Reproduce every item below verbatim, character for character.

Supplied data:
○ ○ ○ ○ ○ ○ ○
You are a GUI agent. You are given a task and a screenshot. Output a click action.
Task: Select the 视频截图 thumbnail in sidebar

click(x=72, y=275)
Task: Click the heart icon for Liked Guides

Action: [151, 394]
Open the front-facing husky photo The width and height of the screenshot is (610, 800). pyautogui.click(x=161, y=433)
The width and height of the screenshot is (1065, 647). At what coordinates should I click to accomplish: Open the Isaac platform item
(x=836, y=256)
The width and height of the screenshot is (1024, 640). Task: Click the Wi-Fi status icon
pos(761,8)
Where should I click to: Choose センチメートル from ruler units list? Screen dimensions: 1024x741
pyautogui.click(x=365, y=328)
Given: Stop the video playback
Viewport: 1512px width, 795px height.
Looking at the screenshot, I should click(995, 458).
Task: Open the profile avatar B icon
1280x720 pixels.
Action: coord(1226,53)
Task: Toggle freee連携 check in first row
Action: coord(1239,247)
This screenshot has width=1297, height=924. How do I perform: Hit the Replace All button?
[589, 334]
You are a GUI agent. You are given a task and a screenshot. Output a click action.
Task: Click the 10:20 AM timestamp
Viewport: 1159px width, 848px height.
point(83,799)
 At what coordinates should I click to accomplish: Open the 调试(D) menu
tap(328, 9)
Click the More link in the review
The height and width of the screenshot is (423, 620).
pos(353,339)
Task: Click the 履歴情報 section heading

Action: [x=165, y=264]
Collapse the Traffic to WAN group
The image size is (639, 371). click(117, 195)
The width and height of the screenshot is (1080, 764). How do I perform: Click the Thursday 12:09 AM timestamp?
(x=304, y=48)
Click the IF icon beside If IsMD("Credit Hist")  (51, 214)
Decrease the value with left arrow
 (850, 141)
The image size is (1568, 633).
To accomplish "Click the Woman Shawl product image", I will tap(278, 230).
○ ○ ○ ○ ○ ○ ○
Exercise result:
You are a GUI agent. You are given a task and a screenshot. Output a click action.
Task: Select the 视频截图 thumbnail in sidebar

click(x=72, y=275)
Task: Click the heart icon for Liked Guides

Action: [151, 394]
Open the front-facing husky photo The width and height of the screenshot is (610, 800). pyautogui.click(x=161, y=433)
The width and height of the screenshot is (1065, 647). At what coordinates should I click to accomplish: Open the Isaac platform item
(x=836, y=256)
The width and height of the screenshot is (1024, 640). Task: Click the Wi-Fi status icon
pos(761,8)
Where should I click to: Choose センチメートル from ruler units list? Screen dimensions: 1024x741
pyautogui.click(x=365, y=328)
Given: Stop the video playback
Viewport: 1512px width, 795px height.
Looking at the screenshot, I should click(995, 458).
Task: Open the profile avatar B icon
1280x720 pixels.
Action: coord(1226,53)
Task: Toggle freee連携 check in first row
Action: coord(1239,247)
This screenshot has width=1297, height=924. How do I perform: Hit the Replace All button?
[589, 334]
You are a GUI agent. You are given a task and a screenshot. Output a click action.
Task: Click the 10:20 AM timestamp
Viewport: 1159px width, 848px height.
point(83,799)
 At what coordinates should I click to accomplish: Open the 调试(D) menu
tap(328, 9)
Click the More link in the review
The height and width of the screenshot is (423, 620).
pos(353,339)
Task: Click the 履歴情報 section heading

Action: [x=165, y=264]
Collapse the Traffic to WAN group
The image size is (639, 371). click(117, 195)
The width and height of the screenshot is (1080, 764). How do I perform: Click the Thursday 12:09 AM timestamp?
(x=304, y=48)
Click the IF icon beside If IsMD("Credit Hist")  (51, 214)
Decrease the value with left arrow
 (850, 141)
The image size is (1568, 633).
To accomplish "Click the Woman Shawl product image", I will tap(278, 230).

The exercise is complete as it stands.